Es decir, la situación no era nada optimista para nuestras fuerzas, por entonces a cargo de Cauty, pues a Montes de Oca se le había nombrado comandante del vapor Virgen, con funciones en el lago de Nicaragua. Por cierto, con suspicacia y determinación él hizo abortar un plan de Walker para tomar dicho vapor cuando, en el puerto de San Jorge, 75 filibusteros bien seleccionados por Walker dijeron que se rendían y solicitaron transporte hacia San Juan del Norte, con la aviesa intención de tomar el fuerte de San Carlos; en realidad, eran impostores y estaban armados con pistolas, por lo que se las decomisaron y se les llevó a Tortuga, para que se internaran en el territorio de Costa Rica (Obregón, 2007).
Conviene mencionar que en el diario del capitán Herrera hay varias menciones de este pequeño puerto lacustre. De hecho, él mismo regresó a la capital a partir de ahí, tras cruzar las haciendas Las Ánimas y El Pelón, la ciudad de Liberia y la hacienda San Jerónimo, para después tomar un bote en el puerto fluvial de Bebedero y navegar por el río Tempisque y el golfo de Nicoya hasta Puntarenas (Herrera, 1956).

- **Lista de actividades**
• 1. Según el texto de referencia, ¿de qué vapor fue nombrado comandante Montes de Oca?
• 2. Cambia "pequeño" por "modesto" y reproduce el texto de referencia desde "Conviene mencionar que" hasta "Puntarenas (Herrera, 1956).".

- **Extracto de datos**
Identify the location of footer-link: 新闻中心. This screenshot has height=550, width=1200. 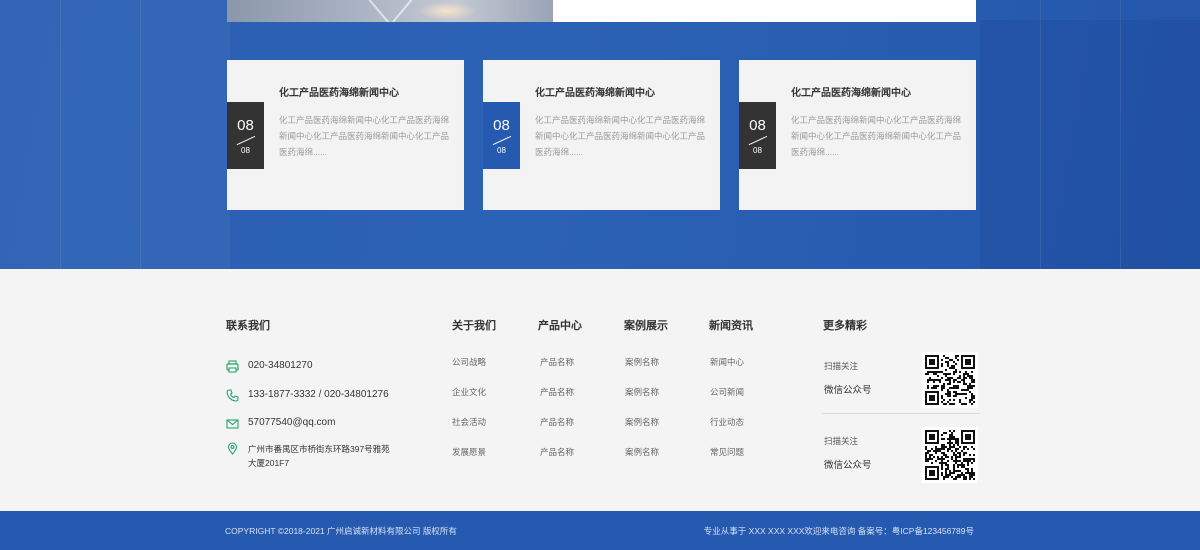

- **Sección de respuestas**
• 1. Del vapor Virgen.

• 2.
Conviene mencionar que en el diario del capitán Herrera hay varias menciones de este modesto puerto lacustre. De hecho, él mismo regresó a la capital a partir de ahí, tras cruzar las haciendas Las Ánimas y El Pelón, la ciudad de Liberia y la hacienda San Jerónimo, para después tomar un bote en el puerto fluvial de Bebedero y navegar por el río Tempisque y el golfo de Nicoya hasta Puntarenas (Herrera, 1956).